> _REQUIREMENT_
From the data, return each line holding the word "star".

> _TASK DATA_
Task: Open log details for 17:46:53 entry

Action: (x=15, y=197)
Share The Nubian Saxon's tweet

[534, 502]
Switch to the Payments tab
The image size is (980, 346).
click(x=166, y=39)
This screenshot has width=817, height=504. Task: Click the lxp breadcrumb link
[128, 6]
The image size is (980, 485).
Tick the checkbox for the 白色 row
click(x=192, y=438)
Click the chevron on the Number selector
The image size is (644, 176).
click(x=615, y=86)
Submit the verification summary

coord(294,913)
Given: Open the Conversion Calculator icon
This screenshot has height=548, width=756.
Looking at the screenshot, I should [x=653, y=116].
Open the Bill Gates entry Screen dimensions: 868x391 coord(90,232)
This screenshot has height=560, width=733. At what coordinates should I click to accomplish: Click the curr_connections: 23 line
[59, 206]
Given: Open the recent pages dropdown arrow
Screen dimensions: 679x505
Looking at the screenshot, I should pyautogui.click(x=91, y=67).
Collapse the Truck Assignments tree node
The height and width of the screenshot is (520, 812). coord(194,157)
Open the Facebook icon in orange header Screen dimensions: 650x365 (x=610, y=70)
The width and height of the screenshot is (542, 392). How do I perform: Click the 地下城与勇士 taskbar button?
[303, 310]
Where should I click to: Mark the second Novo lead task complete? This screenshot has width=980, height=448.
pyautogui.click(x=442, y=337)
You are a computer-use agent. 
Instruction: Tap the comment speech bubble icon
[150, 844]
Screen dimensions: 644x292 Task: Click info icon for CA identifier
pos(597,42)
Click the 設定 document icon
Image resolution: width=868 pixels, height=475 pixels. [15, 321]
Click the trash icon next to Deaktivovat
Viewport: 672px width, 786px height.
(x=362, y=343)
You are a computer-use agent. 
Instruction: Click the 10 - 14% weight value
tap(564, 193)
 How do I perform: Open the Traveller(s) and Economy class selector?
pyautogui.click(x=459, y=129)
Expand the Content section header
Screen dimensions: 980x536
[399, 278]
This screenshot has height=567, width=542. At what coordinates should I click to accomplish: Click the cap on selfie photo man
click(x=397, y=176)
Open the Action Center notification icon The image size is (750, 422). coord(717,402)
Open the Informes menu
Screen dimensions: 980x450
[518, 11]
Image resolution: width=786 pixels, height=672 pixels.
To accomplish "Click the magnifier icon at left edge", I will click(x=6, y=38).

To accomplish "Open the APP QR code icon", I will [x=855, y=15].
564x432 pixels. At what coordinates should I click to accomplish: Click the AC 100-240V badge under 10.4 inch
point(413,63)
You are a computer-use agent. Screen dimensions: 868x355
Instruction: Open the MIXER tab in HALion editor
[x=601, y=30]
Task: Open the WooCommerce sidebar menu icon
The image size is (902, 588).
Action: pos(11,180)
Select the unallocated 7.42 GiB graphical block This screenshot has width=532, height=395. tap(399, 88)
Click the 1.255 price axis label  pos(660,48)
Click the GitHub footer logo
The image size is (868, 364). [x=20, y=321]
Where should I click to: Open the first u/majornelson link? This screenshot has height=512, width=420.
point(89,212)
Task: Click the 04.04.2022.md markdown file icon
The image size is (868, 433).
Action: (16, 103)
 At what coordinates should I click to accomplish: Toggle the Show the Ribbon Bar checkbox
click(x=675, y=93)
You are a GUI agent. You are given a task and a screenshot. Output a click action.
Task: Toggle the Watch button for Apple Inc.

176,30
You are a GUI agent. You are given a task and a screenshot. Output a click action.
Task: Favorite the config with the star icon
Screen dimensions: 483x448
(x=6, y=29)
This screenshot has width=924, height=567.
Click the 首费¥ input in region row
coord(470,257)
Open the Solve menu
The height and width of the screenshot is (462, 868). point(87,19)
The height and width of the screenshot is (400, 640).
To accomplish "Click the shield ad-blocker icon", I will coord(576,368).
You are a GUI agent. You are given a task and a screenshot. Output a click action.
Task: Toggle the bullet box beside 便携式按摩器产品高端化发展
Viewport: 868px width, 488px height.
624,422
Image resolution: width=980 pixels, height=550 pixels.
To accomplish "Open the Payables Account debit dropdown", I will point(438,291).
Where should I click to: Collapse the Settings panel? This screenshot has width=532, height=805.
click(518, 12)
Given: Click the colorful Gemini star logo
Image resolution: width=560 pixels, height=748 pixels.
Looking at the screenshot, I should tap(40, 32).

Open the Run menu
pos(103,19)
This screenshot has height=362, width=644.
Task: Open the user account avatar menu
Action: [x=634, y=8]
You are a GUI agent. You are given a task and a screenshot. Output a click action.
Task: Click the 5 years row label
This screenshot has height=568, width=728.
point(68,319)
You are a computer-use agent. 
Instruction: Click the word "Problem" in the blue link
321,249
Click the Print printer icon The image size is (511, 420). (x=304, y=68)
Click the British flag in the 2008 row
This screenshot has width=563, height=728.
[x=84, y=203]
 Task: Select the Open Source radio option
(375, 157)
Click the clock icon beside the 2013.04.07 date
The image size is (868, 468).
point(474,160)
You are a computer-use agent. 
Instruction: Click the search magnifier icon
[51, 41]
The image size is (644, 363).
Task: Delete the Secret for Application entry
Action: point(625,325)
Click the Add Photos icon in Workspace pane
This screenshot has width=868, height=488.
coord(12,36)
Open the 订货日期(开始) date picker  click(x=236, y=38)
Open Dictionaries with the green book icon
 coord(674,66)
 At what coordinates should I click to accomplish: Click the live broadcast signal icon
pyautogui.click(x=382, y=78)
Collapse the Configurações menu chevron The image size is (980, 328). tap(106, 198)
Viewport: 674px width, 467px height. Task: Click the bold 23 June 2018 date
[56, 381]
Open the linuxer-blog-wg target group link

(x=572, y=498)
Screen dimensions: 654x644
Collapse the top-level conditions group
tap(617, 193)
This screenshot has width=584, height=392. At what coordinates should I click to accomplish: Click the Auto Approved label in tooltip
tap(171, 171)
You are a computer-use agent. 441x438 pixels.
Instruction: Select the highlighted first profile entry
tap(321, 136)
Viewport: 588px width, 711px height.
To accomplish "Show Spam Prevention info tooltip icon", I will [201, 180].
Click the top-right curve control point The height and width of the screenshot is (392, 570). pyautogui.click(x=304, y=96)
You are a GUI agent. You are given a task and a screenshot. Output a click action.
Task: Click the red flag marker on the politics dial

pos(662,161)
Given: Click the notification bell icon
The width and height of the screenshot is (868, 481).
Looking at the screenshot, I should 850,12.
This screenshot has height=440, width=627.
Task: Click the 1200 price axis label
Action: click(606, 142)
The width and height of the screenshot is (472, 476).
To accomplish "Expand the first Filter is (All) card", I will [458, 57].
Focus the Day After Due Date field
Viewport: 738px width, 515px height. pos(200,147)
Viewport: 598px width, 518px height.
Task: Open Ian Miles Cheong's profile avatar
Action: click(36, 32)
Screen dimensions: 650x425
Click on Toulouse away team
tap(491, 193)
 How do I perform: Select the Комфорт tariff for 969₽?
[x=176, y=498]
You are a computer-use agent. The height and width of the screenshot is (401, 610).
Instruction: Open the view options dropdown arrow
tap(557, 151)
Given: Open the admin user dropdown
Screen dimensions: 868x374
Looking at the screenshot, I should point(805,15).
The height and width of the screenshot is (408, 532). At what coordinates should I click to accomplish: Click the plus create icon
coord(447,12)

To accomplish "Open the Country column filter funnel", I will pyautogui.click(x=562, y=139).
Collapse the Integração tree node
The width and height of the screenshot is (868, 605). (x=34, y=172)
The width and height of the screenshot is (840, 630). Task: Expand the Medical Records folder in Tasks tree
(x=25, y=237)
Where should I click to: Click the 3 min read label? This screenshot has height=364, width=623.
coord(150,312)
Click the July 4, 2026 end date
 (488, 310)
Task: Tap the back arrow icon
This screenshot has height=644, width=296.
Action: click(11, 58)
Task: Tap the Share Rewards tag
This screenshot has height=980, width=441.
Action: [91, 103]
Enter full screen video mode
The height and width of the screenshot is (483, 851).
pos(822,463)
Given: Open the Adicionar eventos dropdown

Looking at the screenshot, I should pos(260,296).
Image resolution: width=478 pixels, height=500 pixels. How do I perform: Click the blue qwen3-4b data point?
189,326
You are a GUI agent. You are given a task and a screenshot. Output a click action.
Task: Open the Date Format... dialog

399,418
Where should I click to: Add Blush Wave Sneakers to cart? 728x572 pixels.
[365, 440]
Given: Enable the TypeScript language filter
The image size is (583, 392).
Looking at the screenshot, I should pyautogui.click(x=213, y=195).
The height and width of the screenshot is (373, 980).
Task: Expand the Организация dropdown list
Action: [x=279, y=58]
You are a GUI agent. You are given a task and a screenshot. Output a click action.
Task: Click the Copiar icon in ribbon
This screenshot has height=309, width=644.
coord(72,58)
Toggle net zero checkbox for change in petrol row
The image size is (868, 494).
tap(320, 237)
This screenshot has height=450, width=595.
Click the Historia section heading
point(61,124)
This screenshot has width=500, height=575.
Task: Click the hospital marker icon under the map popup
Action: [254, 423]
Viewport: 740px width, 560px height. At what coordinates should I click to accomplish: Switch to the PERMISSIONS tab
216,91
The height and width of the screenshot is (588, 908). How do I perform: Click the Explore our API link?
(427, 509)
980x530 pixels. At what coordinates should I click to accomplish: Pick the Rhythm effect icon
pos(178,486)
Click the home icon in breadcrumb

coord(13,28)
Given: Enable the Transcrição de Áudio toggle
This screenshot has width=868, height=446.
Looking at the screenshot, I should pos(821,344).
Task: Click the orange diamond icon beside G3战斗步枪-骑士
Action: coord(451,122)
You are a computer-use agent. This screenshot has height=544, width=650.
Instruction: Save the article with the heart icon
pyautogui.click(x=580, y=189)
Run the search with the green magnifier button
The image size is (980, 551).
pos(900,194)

> _WORKED SOLUTION_
Task: Favorite the config with the star icon
Given: Click the colorful Gemini star logo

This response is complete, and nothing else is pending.